Não é o caso, contudo.

Boulos e Erundina começaram a campanha lá embaixo, sem estrutura, sem tempo de TV. Mas souberam encantar a juventude, principalmente usando as redes sociais sem apelar para alguma baixaria asquerosa qualquer.

Souberam também ser estratégicos. O Boulos demarcando a posição esquerdista e antibolsonarista de 2018 – papel importante e necessário em diversos momentos – deu lugar a um candidato muito mais tático, que conseguiu adequar a forma de fazer campanha e de pedir votos à pluralidade do eleitorado de uma cidade como São Paulo.

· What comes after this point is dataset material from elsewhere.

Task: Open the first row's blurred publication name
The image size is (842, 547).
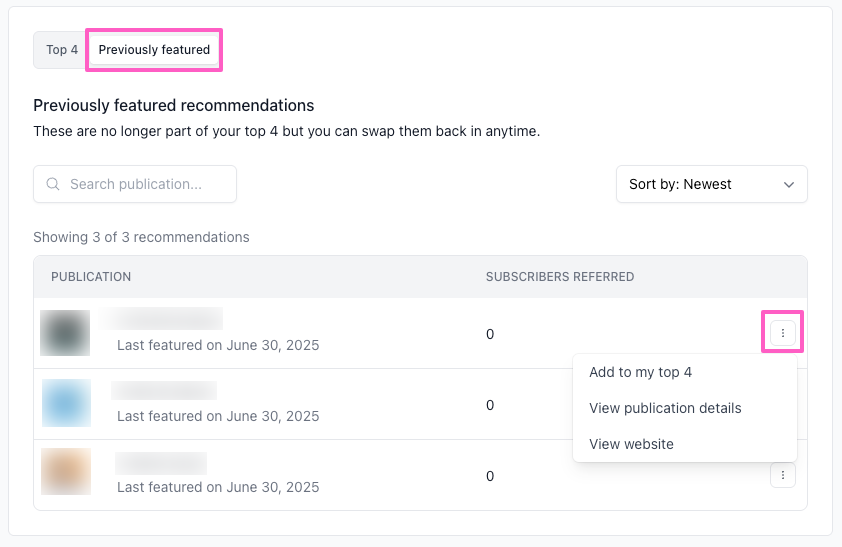Action: (x=160, y=319)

Se na campanha para presidente em 2018 Boulos abusou de frases de efeito para repercutir na internet, desta vez se preparou melhor, demonstrando conhecimento dos problemas da cidade e apontando caminhos concretos para corrigi-los. Esta faceta ficou evidente nos debates, onde Boulos esteve, em geral, afiadíssimo.

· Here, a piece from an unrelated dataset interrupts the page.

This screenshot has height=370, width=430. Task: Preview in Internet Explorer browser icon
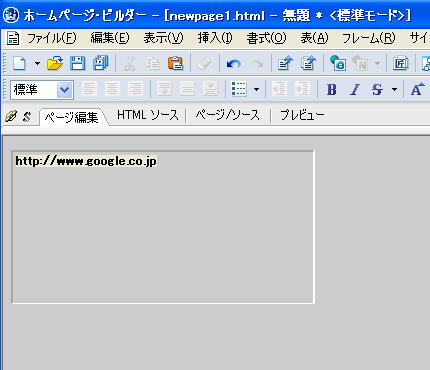point(338,63)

Contra muitas previsões – inclusive a deste que vos escreve –, Boulos chegou ao segundo turno e continuou sua escalada nas intenções de voto, colocando um medo terrível, palpável, na candidatura de Covas e em seus aliados na mídia mainstream. As pesquisas indicam um resultado apertado, que pode sim ser o de vitória para a surpreendente candidatura do PSOL, de Boulos e de Erundina.

Dentro de algumas horas saberemos (se o sistema do TSE ajudar). Ganhando ou não, o clichê é, neste caso, preciso: é uma campanha já vitoriosa.

Pedro Breier: Pedro Breier nasceu no Rio Grande do Sul e hoje vive em São Paulo. É formado em direito e escreve sobre política n'O Cafezinho desde 2016.